An Update on Protein Kinases as Therapeutic Targets-Part II: Peptides as Allosteric Protein Kinase C Modulators Targeting Protein-Protein Interactions.

Human protein kinases are highly-sought-after drug targets, historically harnessed for treating cancer, cardiovascular disease, and an increasing number of autoimmune and inflammatory conditions. Most current treatments involve small molecule protein kinase inhibitors that interact orthosterically with the protein kinase ATP-binding pocket. As a result, these compounds are often poorly selective and highly toxic. Part I of this series reviews the role of PKC isoforms in various human diseases, featuring cancer and cardiovascular disease, as well as translational examples of PKC modulation applied to human health and disease. In the present Part II, we discuss alternative allosteric binding mechanisms for targeting PKC, as well as novel drug platforms, such as modified peptides. A major goal is to design protein kinase modulators with enhanced selectivity and improved pharmacological properties. To this end, we use molecular docking analysis to predict the mechanisms of action for inhibitor-kinase interactions that can facilitate the development of next-generation PKC modulators.

An Update on Protein Kinases as Therapeutic Targets-Part I: Protein Kinase C Activation and Its Role in Cancer and Cardiovascular Diseases.

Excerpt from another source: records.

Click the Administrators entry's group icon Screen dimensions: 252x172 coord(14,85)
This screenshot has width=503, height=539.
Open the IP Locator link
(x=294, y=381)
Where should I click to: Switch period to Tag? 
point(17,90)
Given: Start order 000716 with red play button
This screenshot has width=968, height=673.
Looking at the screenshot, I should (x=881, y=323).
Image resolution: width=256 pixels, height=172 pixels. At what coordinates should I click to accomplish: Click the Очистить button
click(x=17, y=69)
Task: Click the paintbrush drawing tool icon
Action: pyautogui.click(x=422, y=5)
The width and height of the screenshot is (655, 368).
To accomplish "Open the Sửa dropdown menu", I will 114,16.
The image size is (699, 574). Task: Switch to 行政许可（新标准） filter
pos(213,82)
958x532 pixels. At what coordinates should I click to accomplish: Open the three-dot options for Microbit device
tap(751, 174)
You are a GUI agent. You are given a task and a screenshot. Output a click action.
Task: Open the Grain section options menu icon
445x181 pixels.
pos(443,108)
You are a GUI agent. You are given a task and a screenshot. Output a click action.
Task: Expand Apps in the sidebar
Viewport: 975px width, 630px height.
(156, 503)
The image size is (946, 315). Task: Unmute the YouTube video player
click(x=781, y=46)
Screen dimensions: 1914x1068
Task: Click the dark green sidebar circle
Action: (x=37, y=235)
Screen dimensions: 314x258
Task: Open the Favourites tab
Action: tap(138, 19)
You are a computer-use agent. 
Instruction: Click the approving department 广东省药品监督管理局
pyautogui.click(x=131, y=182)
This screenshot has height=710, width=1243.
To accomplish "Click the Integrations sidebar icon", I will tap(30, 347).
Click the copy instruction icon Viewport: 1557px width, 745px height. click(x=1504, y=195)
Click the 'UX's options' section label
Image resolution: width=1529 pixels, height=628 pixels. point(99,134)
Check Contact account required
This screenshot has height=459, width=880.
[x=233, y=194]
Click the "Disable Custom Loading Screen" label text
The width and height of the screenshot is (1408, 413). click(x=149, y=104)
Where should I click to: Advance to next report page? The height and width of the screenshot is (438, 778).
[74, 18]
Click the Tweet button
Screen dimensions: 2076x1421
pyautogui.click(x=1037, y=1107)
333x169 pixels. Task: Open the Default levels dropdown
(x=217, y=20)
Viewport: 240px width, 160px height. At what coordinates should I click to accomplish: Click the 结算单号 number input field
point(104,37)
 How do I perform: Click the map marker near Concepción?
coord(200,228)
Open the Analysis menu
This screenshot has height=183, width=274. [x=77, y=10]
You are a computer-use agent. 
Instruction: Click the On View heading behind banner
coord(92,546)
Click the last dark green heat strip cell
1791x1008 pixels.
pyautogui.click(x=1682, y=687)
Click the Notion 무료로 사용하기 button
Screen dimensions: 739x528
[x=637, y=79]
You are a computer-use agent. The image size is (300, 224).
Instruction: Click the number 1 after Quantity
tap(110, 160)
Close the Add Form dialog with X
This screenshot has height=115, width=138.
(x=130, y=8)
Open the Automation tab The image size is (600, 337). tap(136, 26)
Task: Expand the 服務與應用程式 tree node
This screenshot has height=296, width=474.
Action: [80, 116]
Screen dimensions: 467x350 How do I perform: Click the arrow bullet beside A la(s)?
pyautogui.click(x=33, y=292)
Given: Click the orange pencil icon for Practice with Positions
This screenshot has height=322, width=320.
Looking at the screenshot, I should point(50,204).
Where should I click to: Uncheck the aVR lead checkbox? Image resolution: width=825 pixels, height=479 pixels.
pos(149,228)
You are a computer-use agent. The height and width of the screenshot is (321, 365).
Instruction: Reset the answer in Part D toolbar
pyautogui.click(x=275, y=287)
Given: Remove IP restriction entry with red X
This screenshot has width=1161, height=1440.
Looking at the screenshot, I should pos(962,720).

Protein kinases are one of the most significant drug targets in the human proteome, historically harnessed for the treatment of cancer, cardiovascular disease, and a growing number of other conditions, including autoimmune and inflammatory processes. Since the approval of the first kinase inhibitors in the late 1990s and early 2000s, the field has grown exponentially, comprising 98 approved therapeutics to date, 37 of which were approved between 2016 and 2021. While many of these small-molecule protein kinase inhibitors that interact orthosterically with the protein kinase ATP binding pocket have been massively successful for oncological indications, their poor selectively for protein kinase isozymes have limited them due to toxicities in their application to other disease spaces. Thus, recent attention has turned to the use of alternative allosteric binding mechanisms and improved drug platforms such as modified peptides to design protein kinase modulators with enhanced selectivity and other pharmacological properties. Herein we review the role of different protein kinase C (PKC) isoforms in cancer and cardiovascular disease, with particular attention to PKC-family inhibitors. We discuss translational examples and carefully consider the advantages and limitations of each compound (Part I). We also discuss the recent advances in the field of protein kinase modulators, leverage molecular docking to model inhibitor-kinase interactions, and propose mechanisms of action that will aid in the design of next-generation protein kinase modulators (Part II).